S111 Understanding reasons for patient attendance and non-attendance in pulmonary rehabilitation and COPD self-management programmes. A qualitative synthesis and application of theory

  1. SJC Taylor
  1. Barts and The London School of Medicine and Dentistry, Queen Mary University of London, London, UK

Abstract

Introduction and Objectives Reviews have suggested that demographic and clinical factors are insufficient to understand poor attendance at interventions that promote self-management. An adapted version of the Attitude-Social Influence-Self-efficacy (ASE) health behaviour model has been used previously to explain participation in asthma self-management (Lemaigre, 2005). In this model, ‘attitude’ refers to the sum of positive and negative beliefs and evaluation of the behaviour; ‘social influence’ refers to the perceived social pressure an individual may feel to perform a particular behaviour; and ‘external barriers’ are structural or physical barriers.

A systematic review of qualitative studies looking at factors influencing attendance, non-attendance and non-completion in pulmonary rehabilitation (PR) and self-management (SM) programmes amongst patients with chronic obstructive pulmonary disease (COPD) was conducted, and we examined if the adapted ASE model might explain participation behaviour.

Methods We searched eight electronic databases including MEDLINE (1984–2011).
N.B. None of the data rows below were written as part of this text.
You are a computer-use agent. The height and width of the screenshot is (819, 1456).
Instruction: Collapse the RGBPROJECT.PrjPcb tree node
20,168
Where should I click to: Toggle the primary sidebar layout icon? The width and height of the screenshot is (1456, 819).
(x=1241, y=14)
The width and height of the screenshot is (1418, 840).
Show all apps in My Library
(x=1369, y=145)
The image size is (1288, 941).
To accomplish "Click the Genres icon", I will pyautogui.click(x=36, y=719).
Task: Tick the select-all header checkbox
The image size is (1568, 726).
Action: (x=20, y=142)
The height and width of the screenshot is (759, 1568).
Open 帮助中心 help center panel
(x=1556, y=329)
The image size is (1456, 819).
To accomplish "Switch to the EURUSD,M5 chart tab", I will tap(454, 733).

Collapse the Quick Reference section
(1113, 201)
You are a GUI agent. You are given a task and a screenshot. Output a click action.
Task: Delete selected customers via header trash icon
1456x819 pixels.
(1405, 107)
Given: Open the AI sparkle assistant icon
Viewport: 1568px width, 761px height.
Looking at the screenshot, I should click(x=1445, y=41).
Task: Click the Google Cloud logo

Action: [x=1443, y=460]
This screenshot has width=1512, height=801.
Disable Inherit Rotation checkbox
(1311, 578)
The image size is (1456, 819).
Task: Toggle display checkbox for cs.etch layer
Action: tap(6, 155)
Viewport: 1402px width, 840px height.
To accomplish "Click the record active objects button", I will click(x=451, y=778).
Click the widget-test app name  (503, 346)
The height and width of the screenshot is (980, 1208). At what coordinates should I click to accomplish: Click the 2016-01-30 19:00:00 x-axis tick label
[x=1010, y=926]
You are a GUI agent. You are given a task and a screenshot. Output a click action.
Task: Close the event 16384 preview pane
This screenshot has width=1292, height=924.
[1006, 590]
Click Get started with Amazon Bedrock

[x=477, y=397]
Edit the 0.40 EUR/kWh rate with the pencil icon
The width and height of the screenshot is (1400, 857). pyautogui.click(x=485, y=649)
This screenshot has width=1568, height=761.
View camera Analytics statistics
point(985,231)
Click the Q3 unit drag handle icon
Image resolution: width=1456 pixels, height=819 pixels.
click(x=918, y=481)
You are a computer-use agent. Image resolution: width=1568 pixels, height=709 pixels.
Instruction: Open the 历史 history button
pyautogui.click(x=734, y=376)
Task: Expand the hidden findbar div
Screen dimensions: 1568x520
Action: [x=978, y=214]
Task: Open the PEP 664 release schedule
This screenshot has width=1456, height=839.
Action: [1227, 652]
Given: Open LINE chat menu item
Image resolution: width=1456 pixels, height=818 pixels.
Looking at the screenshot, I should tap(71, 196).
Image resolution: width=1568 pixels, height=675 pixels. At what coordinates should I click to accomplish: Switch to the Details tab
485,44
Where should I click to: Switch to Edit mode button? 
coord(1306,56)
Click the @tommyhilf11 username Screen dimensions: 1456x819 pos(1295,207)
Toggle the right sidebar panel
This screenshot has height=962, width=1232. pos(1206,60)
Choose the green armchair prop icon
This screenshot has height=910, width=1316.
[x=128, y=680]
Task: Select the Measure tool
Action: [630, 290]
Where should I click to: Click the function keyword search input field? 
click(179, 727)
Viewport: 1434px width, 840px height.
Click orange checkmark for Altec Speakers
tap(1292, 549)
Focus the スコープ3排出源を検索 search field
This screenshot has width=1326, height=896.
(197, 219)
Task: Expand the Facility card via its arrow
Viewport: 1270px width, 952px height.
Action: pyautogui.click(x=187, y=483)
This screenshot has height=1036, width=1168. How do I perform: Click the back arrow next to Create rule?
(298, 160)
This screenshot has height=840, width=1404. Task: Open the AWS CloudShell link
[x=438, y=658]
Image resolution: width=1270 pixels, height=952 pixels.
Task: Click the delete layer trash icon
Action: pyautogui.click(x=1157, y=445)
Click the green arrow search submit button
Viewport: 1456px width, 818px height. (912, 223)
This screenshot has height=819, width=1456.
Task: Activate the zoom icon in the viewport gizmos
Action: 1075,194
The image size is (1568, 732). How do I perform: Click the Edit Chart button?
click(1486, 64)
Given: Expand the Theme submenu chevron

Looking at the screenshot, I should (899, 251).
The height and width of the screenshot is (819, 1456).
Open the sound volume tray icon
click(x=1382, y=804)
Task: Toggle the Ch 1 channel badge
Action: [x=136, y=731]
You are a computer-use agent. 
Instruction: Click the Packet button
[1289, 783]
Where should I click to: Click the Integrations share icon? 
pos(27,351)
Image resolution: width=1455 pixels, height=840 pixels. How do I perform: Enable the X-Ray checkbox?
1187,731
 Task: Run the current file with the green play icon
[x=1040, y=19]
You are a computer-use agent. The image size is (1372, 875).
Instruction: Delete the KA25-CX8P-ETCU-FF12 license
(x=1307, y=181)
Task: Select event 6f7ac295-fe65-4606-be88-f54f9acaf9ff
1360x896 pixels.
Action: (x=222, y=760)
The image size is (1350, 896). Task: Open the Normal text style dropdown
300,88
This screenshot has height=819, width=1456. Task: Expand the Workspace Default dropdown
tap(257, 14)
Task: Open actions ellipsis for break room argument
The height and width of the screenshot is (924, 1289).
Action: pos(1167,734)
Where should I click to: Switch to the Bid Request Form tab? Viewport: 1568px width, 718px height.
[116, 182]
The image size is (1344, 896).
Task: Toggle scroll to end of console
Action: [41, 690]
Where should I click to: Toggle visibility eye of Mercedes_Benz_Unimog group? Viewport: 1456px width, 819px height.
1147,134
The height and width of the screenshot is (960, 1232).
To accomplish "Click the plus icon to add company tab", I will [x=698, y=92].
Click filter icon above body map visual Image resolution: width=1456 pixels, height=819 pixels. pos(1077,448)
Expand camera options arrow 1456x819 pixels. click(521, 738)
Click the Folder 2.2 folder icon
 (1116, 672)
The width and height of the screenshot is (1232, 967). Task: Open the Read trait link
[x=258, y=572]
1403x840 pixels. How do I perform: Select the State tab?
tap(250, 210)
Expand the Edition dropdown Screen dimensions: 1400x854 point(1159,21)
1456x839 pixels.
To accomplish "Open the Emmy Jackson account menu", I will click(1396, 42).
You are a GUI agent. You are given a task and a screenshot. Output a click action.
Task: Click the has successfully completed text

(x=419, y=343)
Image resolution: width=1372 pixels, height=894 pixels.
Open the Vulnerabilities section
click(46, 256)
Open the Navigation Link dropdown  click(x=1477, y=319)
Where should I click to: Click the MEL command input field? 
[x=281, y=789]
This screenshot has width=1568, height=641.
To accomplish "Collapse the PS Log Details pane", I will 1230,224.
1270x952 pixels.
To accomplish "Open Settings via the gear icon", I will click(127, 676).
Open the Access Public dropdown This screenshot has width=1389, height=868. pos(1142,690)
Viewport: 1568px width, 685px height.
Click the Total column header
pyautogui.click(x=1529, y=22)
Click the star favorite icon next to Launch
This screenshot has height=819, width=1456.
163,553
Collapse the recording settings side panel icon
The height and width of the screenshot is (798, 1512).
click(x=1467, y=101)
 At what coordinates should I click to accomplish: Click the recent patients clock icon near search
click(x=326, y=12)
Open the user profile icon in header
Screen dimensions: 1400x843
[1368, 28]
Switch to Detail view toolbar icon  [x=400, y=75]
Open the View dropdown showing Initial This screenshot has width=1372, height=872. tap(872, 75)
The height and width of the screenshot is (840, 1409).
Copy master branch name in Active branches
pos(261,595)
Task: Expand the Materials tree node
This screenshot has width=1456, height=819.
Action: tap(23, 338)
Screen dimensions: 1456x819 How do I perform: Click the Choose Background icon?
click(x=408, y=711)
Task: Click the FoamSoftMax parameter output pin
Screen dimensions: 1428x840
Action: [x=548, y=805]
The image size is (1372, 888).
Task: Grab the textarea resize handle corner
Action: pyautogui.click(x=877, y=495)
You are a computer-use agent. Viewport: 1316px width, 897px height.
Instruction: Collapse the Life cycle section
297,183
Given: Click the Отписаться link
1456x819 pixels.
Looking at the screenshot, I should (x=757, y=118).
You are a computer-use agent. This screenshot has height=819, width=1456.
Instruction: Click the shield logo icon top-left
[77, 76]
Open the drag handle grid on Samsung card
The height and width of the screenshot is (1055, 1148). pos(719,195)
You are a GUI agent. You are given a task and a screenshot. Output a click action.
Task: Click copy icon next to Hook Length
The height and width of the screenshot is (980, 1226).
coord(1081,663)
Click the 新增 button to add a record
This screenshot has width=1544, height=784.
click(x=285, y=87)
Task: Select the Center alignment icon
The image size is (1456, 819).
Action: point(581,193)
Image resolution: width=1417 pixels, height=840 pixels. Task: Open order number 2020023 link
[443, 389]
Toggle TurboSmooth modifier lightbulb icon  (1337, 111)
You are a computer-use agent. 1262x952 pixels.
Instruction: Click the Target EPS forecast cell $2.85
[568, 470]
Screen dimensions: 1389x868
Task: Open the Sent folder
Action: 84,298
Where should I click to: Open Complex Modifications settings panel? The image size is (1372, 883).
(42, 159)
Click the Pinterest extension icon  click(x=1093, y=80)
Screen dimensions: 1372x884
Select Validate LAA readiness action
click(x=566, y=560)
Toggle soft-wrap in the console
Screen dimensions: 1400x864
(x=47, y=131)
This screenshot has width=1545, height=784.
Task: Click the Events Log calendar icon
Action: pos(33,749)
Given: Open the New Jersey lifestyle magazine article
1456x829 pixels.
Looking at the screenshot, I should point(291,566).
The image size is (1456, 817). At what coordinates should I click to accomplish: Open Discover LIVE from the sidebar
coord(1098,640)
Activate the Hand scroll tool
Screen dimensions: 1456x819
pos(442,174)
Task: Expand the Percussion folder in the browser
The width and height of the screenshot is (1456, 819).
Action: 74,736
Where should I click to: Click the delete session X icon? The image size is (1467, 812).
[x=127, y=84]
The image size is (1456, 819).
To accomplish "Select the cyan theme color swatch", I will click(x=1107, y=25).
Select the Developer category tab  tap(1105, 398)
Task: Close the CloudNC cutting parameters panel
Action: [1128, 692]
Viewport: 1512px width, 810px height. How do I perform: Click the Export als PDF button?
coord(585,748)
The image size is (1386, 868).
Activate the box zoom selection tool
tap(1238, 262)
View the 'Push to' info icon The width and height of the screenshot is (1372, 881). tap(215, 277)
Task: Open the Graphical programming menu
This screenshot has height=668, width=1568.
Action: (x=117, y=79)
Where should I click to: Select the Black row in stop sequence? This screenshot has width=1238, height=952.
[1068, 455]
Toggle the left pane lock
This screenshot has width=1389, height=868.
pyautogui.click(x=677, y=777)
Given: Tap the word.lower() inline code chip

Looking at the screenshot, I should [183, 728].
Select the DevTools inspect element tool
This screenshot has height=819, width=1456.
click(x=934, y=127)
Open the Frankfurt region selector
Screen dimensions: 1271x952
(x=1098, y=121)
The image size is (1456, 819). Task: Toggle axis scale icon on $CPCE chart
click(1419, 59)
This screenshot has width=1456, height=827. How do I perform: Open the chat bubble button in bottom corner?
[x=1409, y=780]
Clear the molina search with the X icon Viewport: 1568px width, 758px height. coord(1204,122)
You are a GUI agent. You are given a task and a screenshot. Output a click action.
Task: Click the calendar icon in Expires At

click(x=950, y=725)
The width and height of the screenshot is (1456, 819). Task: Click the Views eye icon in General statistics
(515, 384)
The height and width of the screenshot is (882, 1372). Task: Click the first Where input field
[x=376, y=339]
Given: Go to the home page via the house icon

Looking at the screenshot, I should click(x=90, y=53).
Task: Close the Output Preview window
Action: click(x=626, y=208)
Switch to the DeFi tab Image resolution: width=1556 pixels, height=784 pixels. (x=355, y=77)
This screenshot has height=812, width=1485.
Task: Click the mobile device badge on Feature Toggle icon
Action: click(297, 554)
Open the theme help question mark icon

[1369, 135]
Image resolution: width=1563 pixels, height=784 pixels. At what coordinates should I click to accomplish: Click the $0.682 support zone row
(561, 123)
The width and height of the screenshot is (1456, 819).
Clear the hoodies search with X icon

Thematic framework synthesis identified emergent themes and sub-themes which were then mapped, where applicable, onto each construct of the adapted ASE model.

Results Six studies were identified, PR (n=5), SM (n=1). Three main themes, ‘reasons for attending’, ‘reasons for not attending’ and ‘reasons for dropping out’ and 33 sub-themes (including psychological, social themes and practical barriers) emerged following data synthesis. Participants’ reasons for attending mainly related to improving health or increasing sense of control, whilst reasons for not attending were commonly structural barriers perceived as difficult to overcome. Advice from health care professionals on whether the programme may or may not be beneficial was influential on attendance. Drop out was commonly explained by not seeing improvement in health.

Overall the subthemes identified under ‘reasons for attending’ and ‘reasons for dropping out’ commonly mapped onto the ‘attitude’ construct of the adapted ASE model (see Figure) whilst subthemes identified under ‘reasons for not attending’ more commonly mapped onto the ‘external barriers’ construct.

Abstract S111 Figure 1

Figure Example of a few mapped subthemes onto constructs of the adapted ASE model that explain ‘Reasons for attending’

Conclusion Patients attitudes and structural barriers are important in explaining participation behaviour in PR and SM interventions and hence theory based interventions directed at these have potential to improve COPD outcomes.